Why is Your SQL Server Slow? All-for-one and One-for-all

I have one more thing I want to talk about regarding the conversation I had recently with my friends and former colleagues at Idera about the things that slow down SQL Server. Another “quick performance wins” you can take advantage of is segregating the types of files SQL Server uses. If you install SQL Server by just clicking NEXT until you get to the end, you end up with everything running on the same drive. Different files have different types of workloads and combining the workloads not only has the potential to very easily overload the I/O of the drive by simply driving too much work, but it makes all reads and writes essentially random. And of course, random reads and writes are slower than sequential reads and writes.

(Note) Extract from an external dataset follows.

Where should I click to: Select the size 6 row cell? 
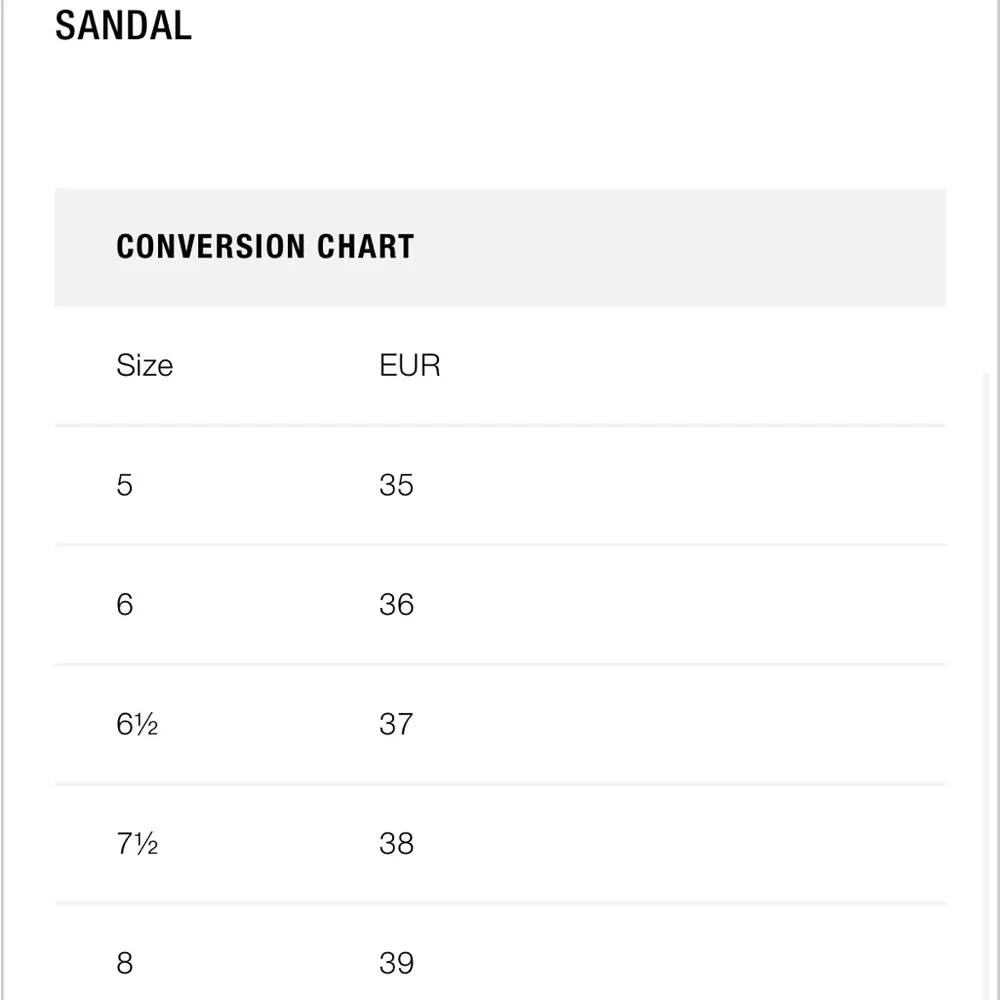coord(124,604)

This conversation led to a whitepaper on 5 things that are making your SQL Servers slow and can be downloaded here: 5 Reasons Your SQL Server is Slow . Watch Idera’s Resource Central or follow @Idera_Software on Twitter to be the first to hear whenever a new whitepaper is released. Also, be sure to check out the other posts I made on this topic:

File Segregation

Most DBAs know that you need to segregate database data files from database log files. Hopefully, most DBAs also know that that tempdb files should be segregated to its own dedicated drive. However, there are many who overlook segregating backups to a dedicated drive. It is a common issue I see too frequently. I find backups on the data, log, and tempdb drives all the time. Usually, when I come across this, it is because someone on a forum is complaining either about how long it takes to back up a not very large database or query performance while the database is being backed up.

The answer is simple, if you are backing up to the same drive that the process is reading from, backup performance is going to suffer because you’re asking a single drive to do too much at one time. Similarly, if the the backup is being written to a drive that at the same time there is heavy activity in the database, even if it’s not the same database that is being backed up, query performance can suffer due to I/O latency because again, you are asking a single drive to do to much work. This is equally true if you are restoring a backup on drive that also hosts database files.

But it doesn’t stop at database files, tempdb files, and backup files. There are other scenarios where things may need to be segregated out even more. Specifically, large full-text indexes, distribution database for replication, and the snapshot files for replication. In some rare cases, you may even need to put msdb onto a dedicated drive.

Prior to SQL Server 2008, full-text indexes were saved in catalogs that were stored separate from the database files. For SQL 2005 and earlier, large catalogs were frequently placed on dedicated drives. Even though full-text indexes are part of the database now and not separate files, you may still need to segregate the indexes onto dedicated files. Normal full-text operations do not generally require segregation, but performing a full crawl to populate or repopulate a full-text index can cause extreme I/O contention on a drive. If the index is small and the crawl is quick, the short degradation may be acceptable. If the index is very large and the crawl takes a very large time, the databases using that drive may become unusable.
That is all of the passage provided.